• **PROBLEM TO SOLVE**:
State, as a number alone, how many lines of the entries contain the word "icon".

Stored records
━━━━━━━━━━━━━━━━━━━━━━━━━━━━━━

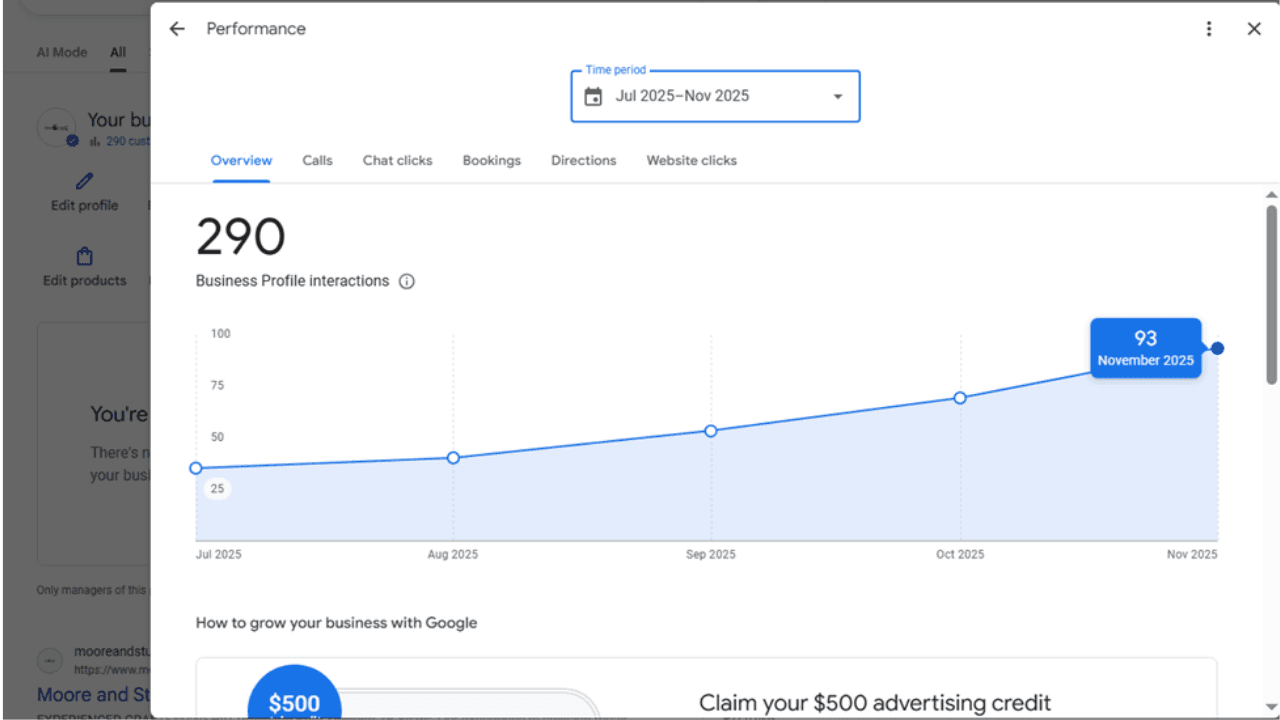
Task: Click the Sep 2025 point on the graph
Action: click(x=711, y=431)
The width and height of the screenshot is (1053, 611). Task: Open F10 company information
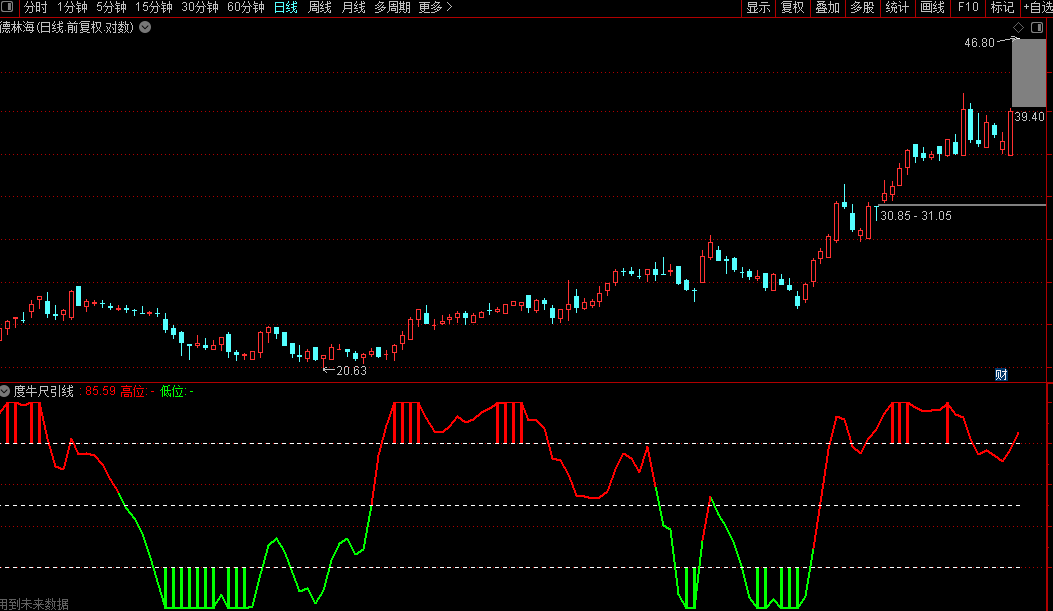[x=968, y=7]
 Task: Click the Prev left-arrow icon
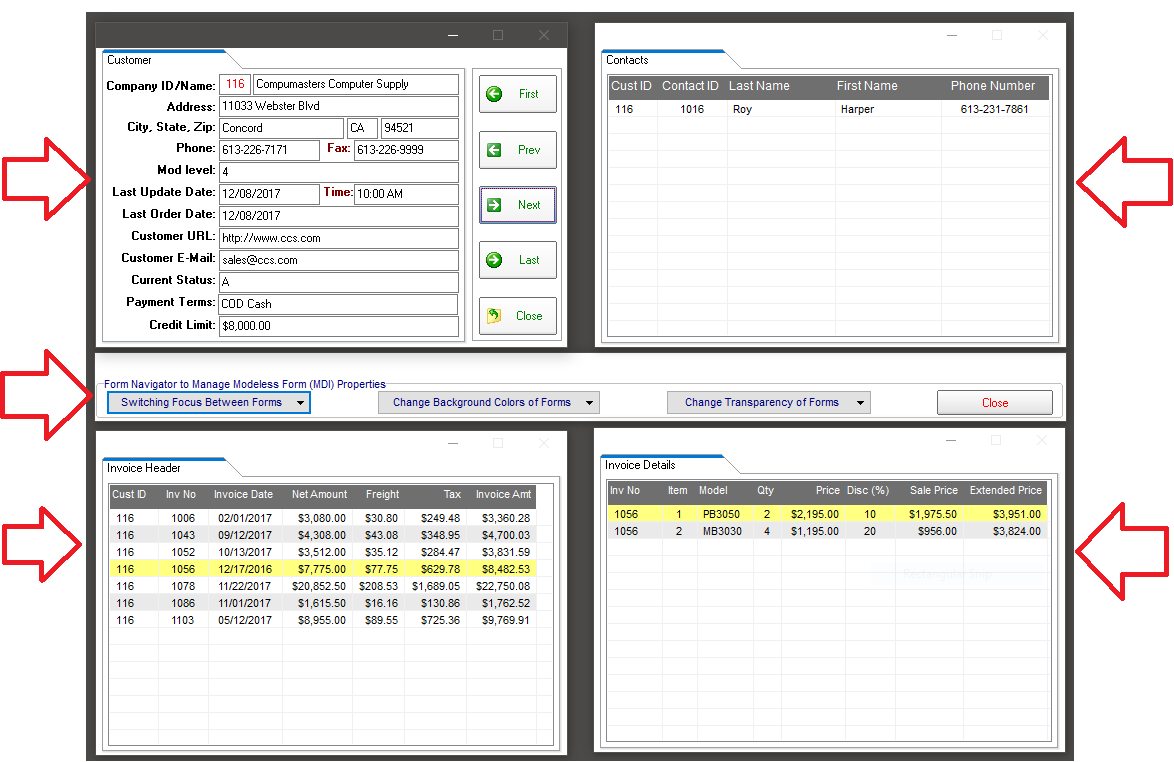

━━━━━━━━━━━━━━━━━━━━━━━━━━━━━━

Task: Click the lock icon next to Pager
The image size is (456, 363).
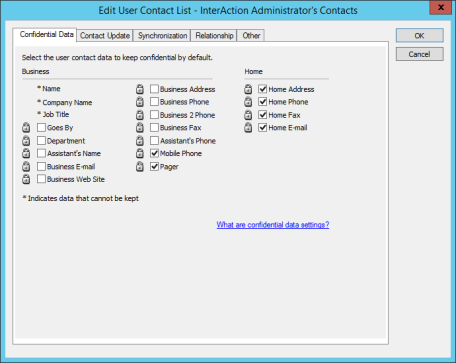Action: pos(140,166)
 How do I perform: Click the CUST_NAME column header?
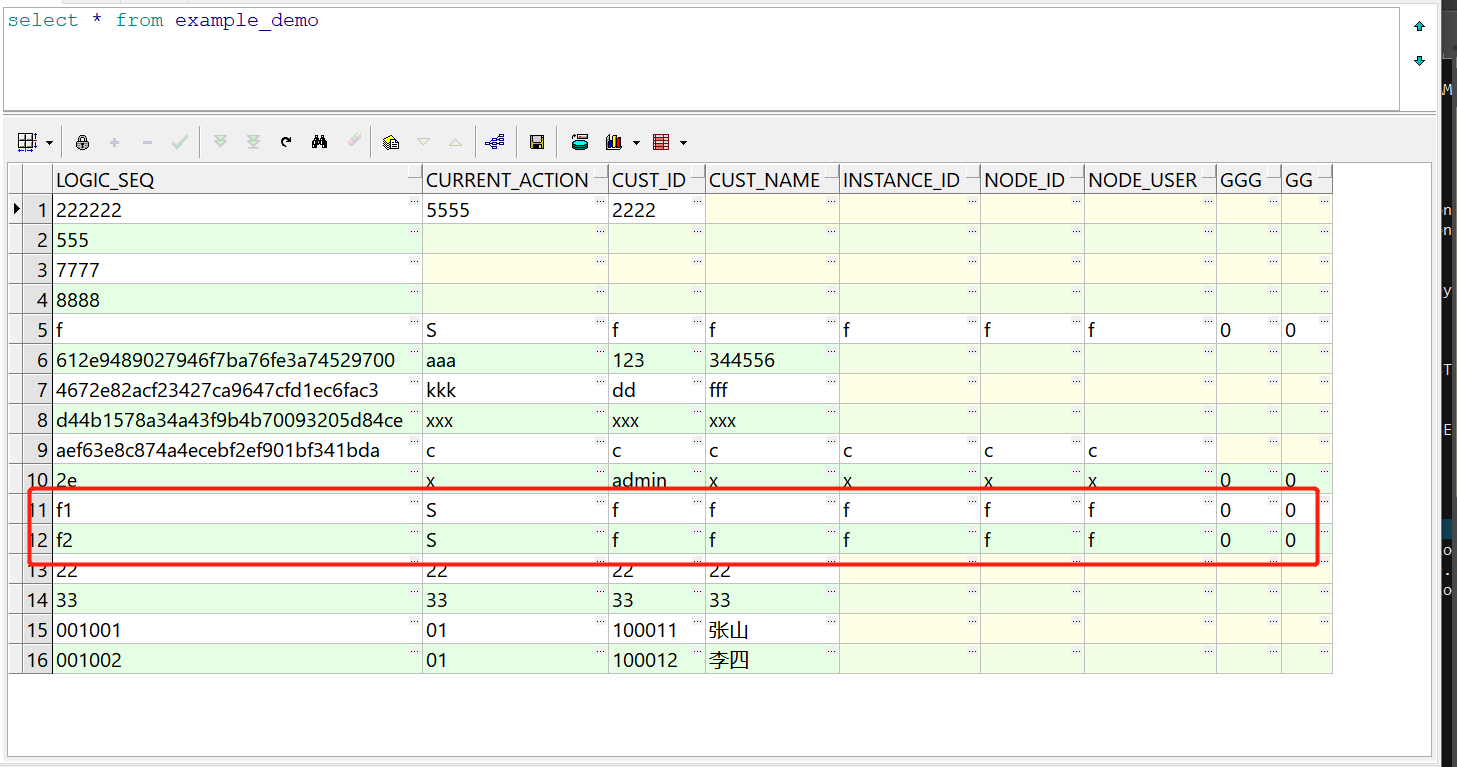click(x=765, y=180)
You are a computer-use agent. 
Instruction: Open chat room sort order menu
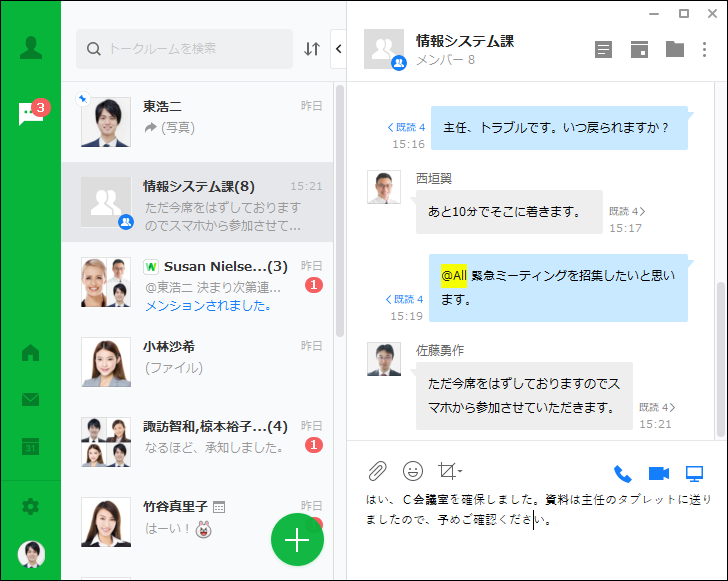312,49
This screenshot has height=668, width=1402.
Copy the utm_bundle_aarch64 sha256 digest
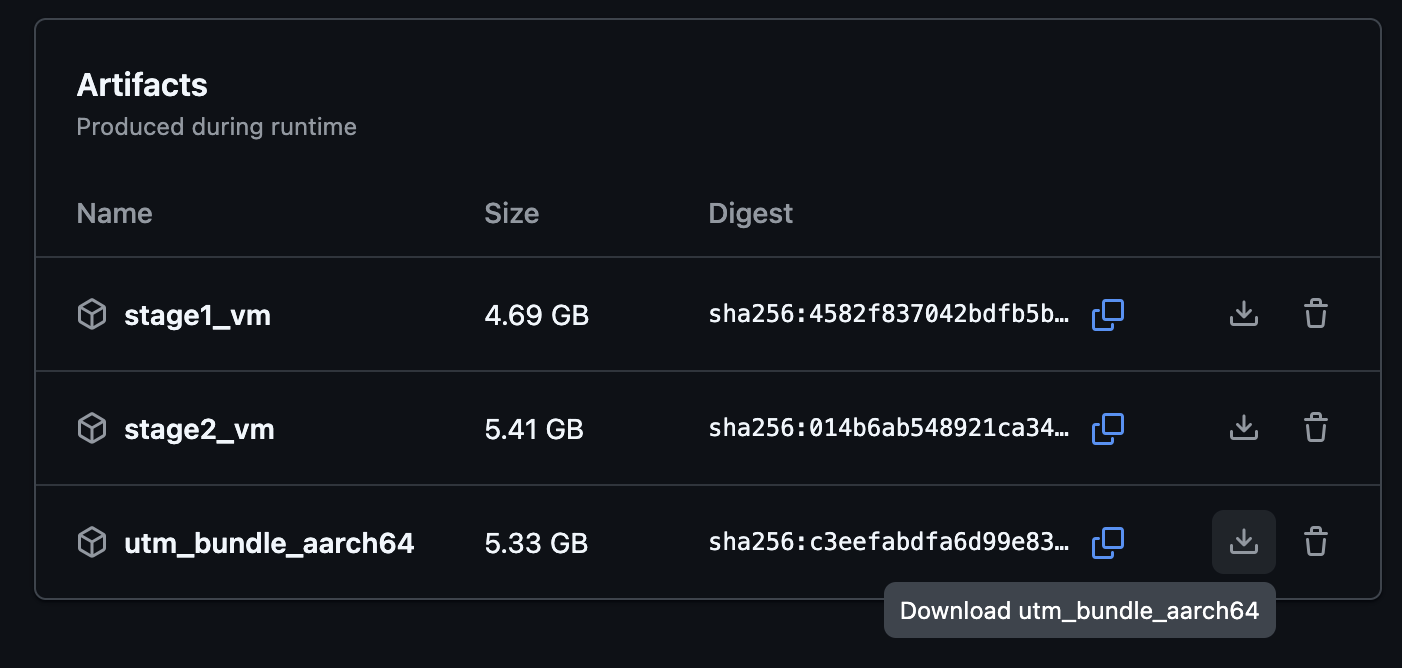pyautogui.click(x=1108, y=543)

━━━━━━━━━━━━━━━━━━━━━━━━━━━━━━

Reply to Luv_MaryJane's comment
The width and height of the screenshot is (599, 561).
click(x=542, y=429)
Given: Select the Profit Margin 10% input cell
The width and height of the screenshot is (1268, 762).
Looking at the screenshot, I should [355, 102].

━━━━━━━━━━━━━━━━━━━━━━━━━━━━━━

• **YOUR SOLUTION**:
2